The Grizzlies is a 2018 Canadian sports drama film, directed by Miranda de Pencier. Based on a true story, the film depicts a youth lacrosse team that was set up to help combat an onslaught of youth suicide in the community of Kugluktuk, Nunavut.

The film's cast includes Will Sasso, Ben Schnetzer, Tantoo Cardinal, Eric Schweig, Emerald MacDonald, Natar Ungalaaq, Anna Lambe, Paul Nutarariaq, Booboo Stewart, and Madeline Ivalu.

The film premiered at the 2018 Toronto International Film Festival (TIFF). In October, de Pencier won the Directors Guild of Canada award for Best Direction in a Feature Film. The film was theatrically released in Canada on April 19, 2019, by Mongrel Media.
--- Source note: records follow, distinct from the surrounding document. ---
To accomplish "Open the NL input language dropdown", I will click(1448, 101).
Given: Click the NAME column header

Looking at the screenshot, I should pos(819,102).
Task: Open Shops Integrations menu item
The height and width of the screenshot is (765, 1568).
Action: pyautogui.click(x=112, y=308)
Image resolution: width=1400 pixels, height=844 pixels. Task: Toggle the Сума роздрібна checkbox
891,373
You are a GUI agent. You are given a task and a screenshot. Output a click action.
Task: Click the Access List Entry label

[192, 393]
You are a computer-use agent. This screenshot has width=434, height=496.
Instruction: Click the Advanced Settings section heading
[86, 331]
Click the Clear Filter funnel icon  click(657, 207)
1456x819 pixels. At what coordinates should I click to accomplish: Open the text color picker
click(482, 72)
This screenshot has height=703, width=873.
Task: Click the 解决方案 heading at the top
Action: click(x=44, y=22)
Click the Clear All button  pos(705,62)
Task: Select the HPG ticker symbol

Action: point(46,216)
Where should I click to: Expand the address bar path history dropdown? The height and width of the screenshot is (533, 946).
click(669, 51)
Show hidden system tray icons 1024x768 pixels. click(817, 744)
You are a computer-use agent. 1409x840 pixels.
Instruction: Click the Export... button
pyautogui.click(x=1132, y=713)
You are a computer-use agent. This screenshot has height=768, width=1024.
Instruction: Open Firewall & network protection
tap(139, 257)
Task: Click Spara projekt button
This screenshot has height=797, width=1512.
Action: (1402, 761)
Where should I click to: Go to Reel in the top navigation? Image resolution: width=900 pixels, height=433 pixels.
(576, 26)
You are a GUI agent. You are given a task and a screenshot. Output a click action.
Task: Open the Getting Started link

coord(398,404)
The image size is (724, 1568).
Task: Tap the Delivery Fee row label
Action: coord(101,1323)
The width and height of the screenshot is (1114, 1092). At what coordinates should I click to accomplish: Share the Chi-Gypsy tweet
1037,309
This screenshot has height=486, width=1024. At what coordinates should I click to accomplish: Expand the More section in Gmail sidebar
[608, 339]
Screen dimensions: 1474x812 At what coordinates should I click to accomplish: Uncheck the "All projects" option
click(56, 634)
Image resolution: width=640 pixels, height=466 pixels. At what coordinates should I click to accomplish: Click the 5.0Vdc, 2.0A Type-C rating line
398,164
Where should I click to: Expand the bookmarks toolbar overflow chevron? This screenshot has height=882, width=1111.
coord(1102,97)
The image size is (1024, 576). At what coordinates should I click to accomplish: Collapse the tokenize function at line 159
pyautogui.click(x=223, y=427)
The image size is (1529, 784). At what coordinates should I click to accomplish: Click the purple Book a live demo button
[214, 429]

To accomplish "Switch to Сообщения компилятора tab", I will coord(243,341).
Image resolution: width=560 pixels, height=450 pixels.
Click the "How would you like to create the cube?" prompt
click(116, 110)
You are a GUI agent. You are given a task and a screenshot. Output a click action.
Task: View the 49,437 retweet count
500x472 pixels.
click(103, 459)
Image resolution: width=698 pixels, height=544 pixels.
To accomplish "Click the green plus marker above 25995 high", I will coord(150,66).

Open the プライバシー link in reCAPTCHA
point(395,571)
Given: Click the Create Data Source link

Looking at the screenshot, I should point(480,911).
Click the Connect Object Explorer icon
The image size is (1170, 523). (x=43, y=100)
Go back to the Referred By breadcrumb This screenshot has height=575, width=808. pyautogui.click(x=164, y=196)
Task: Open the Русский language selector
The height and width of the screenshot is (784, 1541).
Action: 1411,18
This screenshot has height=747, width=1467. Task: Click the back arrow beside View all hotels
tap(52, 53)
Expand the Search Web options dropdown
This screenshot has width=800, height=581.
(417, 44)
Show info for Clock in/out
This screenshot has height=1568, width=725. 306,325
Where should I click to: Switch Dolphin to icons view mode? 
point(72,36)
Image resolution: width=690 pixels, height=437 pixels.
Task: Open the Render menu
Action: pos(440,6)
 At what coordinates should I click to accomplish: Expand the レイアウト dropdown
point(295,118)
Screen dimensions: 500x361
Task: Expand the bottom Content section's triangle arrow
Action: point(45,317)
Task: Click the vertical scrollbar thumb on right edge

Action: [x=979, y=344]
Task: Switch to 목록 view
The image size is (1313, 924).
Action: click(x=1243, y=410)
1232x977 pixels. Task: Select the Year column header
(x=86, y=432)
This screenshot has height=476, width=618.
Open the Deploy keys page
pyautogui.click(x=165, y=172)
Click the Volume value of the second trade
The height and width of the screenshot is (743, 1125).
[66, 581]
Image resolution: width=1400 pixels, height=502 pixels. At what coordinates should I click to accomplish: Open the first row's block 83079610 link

At the 7th Canadian Screen Awards, Dan General, Thomas Lambe, and Adam Tanuyak won the Canadian Screen Award for Best Original Song for "Trials". Nutarariaq was nominated for Best Actor, and Anna Lambe was nominated for Best Supporting Actress.

== Plot ==

In the small Arctic town of Kugluktuk, Nunavut, Russ Sheppard takes up a job as a history teacher to pay off his college debt to the Canadian government while waiting for an offer from St. Andrews, a prep school. His colleague Mike picks him up and almost hits a black dog.

In his first class, he meets Inuit students Miranda, Zach, Spring, Roger, and Kyle. His first day ends with absentees, cultural miscommunication, and a fist fight with Zach. Russ complains to principal Janace, but she is reluctant to punish him as their struggles are a result of their culture putting family first and unnecessary education last.

Russ and Mike see a funeral procession for a teen suicide which is the second of the month. That night, Russ hears an argument in the house across him, and sees Kyle running away. The next night, an injured Spring goes to Russ’ house, pursued by an inebriated Roger. Russ confronts him the next day, and dismisses his heartbreak over his girlfriend. Roger commits suicide.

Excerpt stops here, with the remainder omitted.